Exercise aim
Among the entries below, only the lines starting at the one with "Task: Expand font size stepper field" and ending at the one with "This screenshot has height=868, width=1389.", both included, are to be printed exactly.

Available data
==============================

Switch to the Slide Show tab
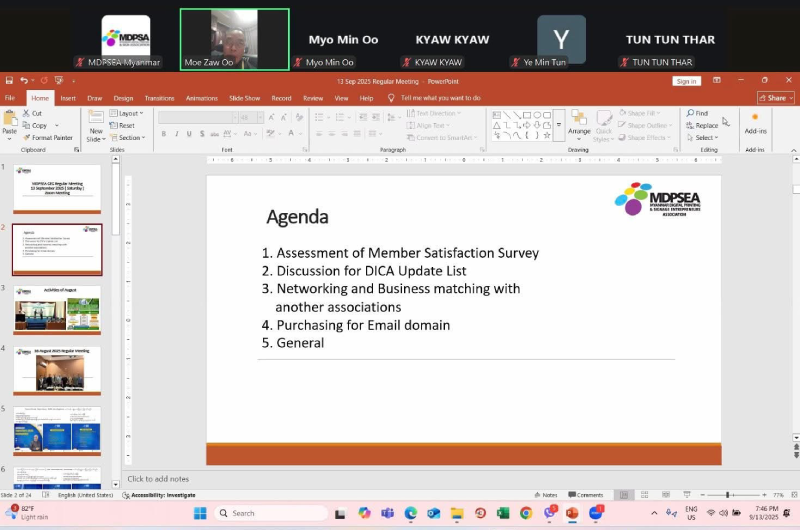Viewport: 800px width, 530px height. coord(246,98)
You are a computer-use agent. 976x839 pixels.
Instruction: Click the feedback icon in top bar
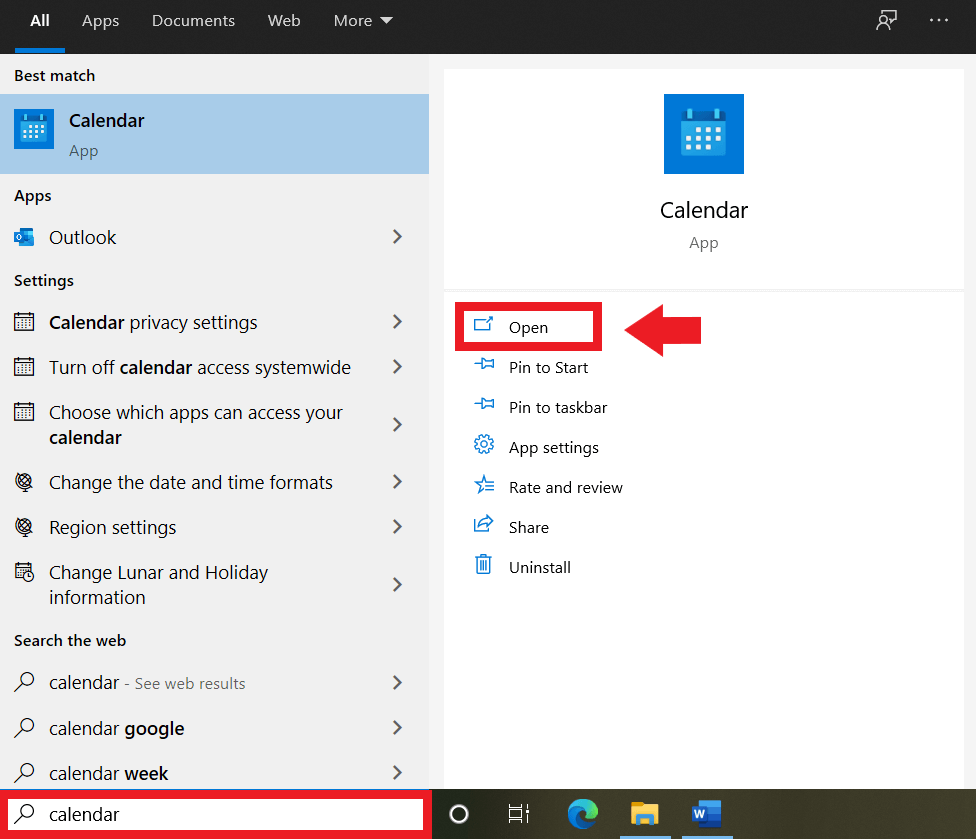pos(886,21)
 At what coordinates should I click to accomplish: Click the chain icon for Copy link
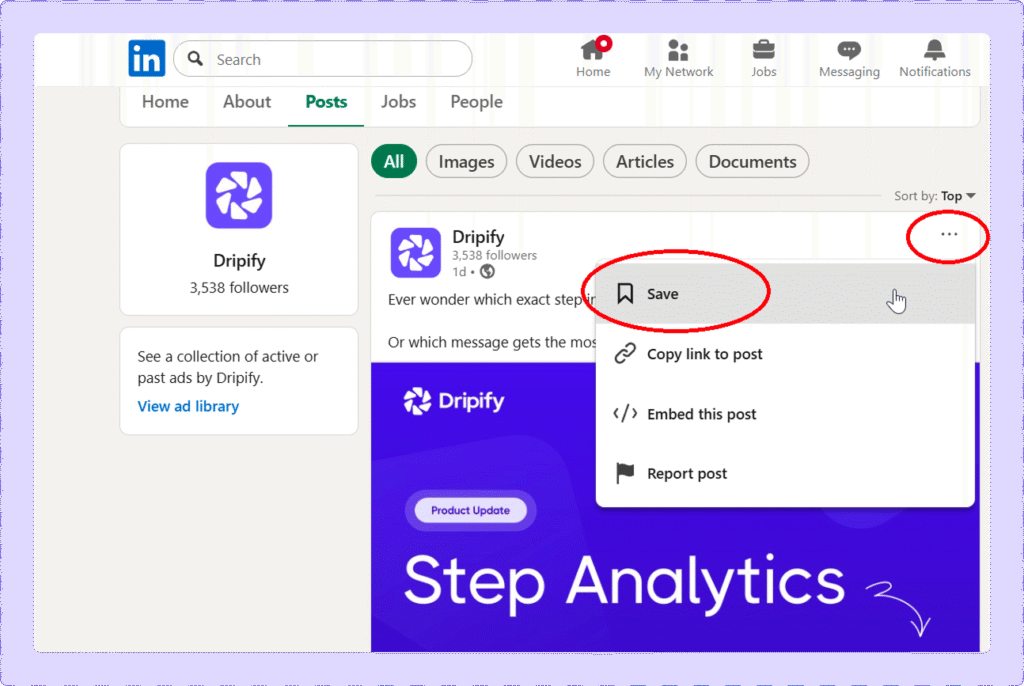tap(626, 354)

==============================

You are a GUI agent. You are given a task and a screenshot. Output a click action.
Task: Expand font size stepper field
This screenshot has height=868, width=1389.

==============================

Response to this exercise
Task: Expand font size stepper field
This screenshot has height=868, width=1389.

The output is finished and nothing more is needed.